I realize this is completely insane. If someone asked me the same question, I would tell them absolutely not. Do not do it. It is not worth extraordinarily high risk of re-injury.
But still. Running. This would be my 13th marathon. Lucky 13.
We’re moving from St. Louis soon (god-willing), and running 26.2 miles through this city that’s given me mostly loss and sorrow would be a good way to gain closure.
Plus, you know, I just need to feel alive. These past several months have been just about the hardest months of my life. I quit my job, I can’t run, most of the time I can’t even get off the couch. I cry every day. It sucks. And to miss out on this marathon too? That would be such a bitter pill to swallow. Meanwhile, I still go to Rob’s races, cheer him on and watch him win or at least come in the top 5, and even though I am of course happy for him and proud of him, I’m just completely overwhelmed by my own mediocrity, or whatever is less than mediocrity. It feels like a feast on scraps.
I guess I’ve just got to weigh the risks and benefits. Would it be worth it? Would I get a tiny bit of self-satisfaction from covering that distance? And what if I tried but couldn’t do it— if exhaustion or injury got the best of me and I had to drop, maybe I’d feel worse than if I'd just made the “smart” decision not to start at all. There are just so many uncertainties. Getting re-injured would be a deal-breaker, but I don’t have a crystal ball. Realistically, I know that attempting this distance might end up making the marginally-healed tendon even worse than before and require months of recovery. But I’d like to believe that I could run the whole thing pain-free—soaking in the cheers of the spectators, finishing with a smile and then taking leave of this place, never to return.
30.16 miles this month. 257.06 year to date.
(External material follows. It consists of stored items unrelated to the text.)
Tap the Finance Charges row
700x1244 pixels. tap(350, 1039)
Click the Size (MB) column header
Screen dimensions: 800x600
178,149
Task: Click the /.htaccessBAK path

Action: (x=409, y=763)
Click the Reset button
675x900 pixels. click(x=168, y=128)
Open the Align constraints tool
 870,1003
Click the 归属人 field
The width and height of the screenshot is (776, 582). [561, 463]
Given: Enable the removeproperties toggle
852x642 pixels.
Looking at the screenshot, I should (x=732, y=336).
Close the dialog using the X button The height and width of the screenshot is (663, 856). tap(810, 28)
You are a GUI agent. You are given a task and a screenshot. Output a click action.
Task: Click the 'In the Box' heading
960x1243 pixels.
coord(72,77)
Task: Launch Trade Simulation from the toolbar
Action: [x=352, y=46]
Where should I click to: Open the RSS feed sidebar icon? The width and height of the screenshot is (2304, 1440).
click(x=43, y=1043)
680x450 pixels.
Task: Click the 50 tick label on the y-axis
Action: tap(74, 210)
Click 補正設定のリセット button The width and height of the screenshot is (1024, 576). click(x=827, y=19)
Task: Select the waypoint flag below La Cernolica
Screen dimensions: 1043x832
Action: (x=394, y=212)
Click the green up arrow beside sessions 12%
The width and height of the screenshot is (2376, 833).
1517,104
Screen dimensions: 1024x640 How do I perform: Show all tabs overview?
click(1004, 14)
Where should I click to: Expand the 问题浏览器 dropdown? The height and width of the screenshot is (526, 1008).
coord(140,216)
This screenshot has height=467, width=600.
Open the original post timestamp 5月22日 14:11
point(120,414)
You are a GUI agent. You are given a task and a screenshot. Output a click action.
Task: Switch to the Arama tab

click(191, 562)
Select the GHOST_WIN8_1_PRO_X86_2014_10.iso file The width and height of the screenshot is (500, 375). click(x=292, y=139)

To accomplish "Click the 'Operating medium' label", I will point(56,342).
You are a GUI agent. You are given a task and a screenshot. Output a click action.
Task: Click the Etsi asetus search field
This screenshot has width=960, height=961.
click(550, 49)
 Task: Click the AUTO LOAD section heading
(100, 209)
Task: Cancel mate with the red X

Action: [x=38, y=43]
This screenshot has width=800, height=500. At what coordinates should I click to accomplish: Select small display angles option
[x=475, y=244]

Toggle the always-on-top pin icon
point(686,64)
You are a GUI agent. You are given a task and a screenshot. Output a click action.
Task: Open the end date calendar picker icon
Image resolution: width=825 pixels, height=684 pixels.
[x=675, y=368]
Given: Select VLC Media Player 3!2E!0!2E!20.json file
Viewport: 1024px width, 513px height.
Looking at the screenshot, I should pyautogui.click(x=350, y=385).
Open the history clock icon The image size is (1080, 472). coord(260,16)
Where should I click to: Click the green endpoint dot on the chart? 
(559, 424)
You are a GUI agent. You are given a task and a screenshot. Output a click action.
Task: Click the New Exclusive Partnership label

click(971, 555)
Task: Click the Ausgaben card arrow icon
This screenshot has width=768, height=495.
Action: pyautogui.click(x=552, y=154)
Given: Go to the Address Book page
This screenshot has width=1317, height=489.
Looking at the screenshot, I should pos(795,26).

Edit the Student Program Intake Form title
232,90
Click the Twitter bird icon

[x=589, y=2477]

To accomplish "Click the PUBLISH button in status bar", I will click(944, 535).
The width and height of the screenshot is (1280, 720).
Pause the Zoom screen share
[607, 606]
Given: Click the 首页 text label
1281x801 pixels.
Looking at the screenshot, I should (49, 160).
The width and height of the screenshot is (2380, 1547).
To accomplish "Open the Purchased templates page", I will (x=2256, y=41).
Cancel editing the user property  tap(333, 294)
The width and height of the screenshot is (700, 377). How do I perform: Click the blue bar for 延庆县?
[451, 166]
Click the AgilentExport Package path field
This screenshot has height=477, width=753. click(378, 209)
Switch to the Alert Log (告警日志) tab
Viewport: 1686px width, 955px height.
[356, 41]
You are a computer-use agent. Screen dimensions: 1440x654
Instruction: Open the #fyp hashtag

Feeling very overwhelmed right now. Any advice would be appreciated.
Thanks for reading.
3 comments:
Like you would even LISTEN to advice from your mama!! So go with your gut instinct, and.! Whatever happens. !!! HAPPENS!!!!! Maybe stop over analyzing it, and. The worst ,you would have to just stop!!! Before you finished!!! Whatever your decision , it won't make STL look any better!!! Big hugs!!! Luv , mama
You still ran farther (further?) than me :). I clocked in a whopping 25.8 miles, doing couch to 5k, on my way to my (hopefully) first ever marathon in November. I had planned to do the Indy Monumental last fall and came down with a horrible lung infection, which would've resulted in pneumonia. Plus, I was planning on predominately walking. This year? Running, baby!
I say k tape the heck out of it, and don't forget the shiny wrist cuffs :)
Thanks Rachel <3 Good luck with your running and stay healthy!!